GIVEN ENTRIES ▸
====

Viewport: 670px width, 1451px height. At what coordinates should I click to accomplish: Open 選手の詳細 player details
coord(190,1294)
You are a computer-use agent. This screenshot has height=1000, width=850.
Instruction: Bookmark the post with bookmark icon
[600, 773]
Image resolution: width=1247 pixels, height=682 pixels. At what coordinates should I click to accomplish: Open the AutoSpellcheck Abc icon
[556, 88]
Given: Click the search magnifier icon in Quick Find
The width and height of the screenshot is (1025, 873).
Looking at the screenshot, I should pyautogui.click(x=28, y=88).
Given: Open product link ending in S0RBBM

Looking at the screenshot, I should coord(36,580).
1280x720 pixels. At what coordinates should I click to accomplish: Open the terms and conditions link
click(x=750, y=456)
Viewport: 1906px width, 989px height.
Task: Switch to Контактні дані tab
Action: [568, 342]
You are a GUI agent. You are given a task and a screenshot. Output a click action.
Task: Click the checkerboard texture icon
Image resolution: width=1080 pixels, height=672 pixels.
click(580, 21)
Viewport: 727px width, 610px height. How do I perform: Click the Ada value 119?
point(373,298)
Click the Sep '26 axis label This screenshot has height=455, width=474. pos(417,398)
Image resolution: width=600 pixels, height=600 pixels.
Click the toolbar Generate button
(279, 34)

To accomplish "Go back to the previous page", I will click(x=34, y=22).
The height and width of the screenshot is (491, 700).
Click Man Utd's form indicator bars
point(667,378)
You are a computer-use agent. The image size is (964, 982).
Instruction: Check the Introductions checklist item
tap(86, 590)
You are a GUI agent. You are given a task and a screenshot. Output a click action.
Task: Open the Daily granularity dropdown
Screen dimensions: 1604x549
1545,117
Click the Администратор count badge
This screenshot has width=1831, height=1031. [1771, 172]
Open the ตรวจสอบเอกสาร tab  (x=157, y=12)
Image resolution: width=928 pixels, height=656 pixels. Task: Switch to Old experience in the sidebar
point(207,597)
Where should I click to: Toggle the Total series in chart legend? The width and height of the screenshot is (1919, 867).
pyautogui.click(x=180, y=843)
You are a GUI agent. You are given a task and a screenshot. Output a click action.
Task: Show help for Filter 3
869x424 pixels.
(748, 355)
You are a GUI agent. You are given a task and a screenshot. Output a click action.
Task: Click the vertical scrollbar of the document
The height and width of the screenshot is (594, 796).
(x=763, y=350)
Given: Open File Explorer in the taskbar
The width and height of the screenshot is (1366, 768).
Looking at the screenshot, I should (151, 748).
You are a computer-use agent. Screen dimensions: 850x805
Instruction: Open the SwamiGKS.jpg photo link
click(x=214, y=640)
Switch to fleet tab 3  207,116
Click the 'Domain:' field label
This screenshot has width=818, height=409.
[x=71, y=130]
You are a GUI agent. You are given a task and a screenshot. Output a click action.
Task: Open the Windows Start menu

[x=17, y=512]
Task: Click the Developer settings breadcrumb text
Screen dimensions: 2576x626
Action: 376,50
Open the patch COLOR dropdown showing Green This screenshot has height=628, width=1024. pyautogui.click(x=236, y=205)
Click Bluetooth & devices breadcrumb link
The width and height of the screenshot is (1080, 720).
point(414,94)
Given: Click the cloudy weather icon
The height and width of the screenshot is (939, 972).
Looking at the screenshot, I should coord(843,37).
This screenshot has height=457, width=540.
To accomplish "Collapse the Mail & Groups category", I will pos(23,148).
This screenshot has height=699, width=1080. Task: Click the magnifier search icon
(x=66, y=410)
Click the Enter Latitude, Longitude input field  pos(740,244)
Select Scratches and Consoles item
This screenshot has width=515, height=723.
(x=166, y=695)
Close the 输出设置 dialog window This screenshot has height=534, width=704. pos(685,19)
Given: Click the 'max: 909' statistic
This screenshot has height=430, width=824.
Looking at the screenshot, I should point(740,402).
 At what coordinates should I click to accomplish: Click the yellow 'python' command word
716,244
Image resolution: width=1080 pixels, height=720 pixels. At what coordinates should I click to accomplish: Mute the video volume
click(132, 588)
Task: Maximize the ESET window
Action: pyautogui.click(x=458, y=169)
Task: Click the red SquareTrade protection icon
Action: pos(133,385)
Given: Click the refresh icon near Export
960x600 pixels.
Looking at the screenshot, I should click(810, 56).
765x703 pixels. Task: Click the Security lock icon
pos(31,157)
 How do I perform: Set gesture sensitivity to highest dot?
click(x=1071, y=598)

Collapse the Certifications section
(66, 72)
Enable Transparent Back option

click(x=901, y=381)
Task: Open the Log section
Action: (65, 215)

====

TASK DIRECTIONS ▸ Copy out all the lines of the records that include "field".

WRITTEN ANSWER ▸
Click the 'Domain:' field label
Click the Enter Latitude, Longitude input field  pos(740,244)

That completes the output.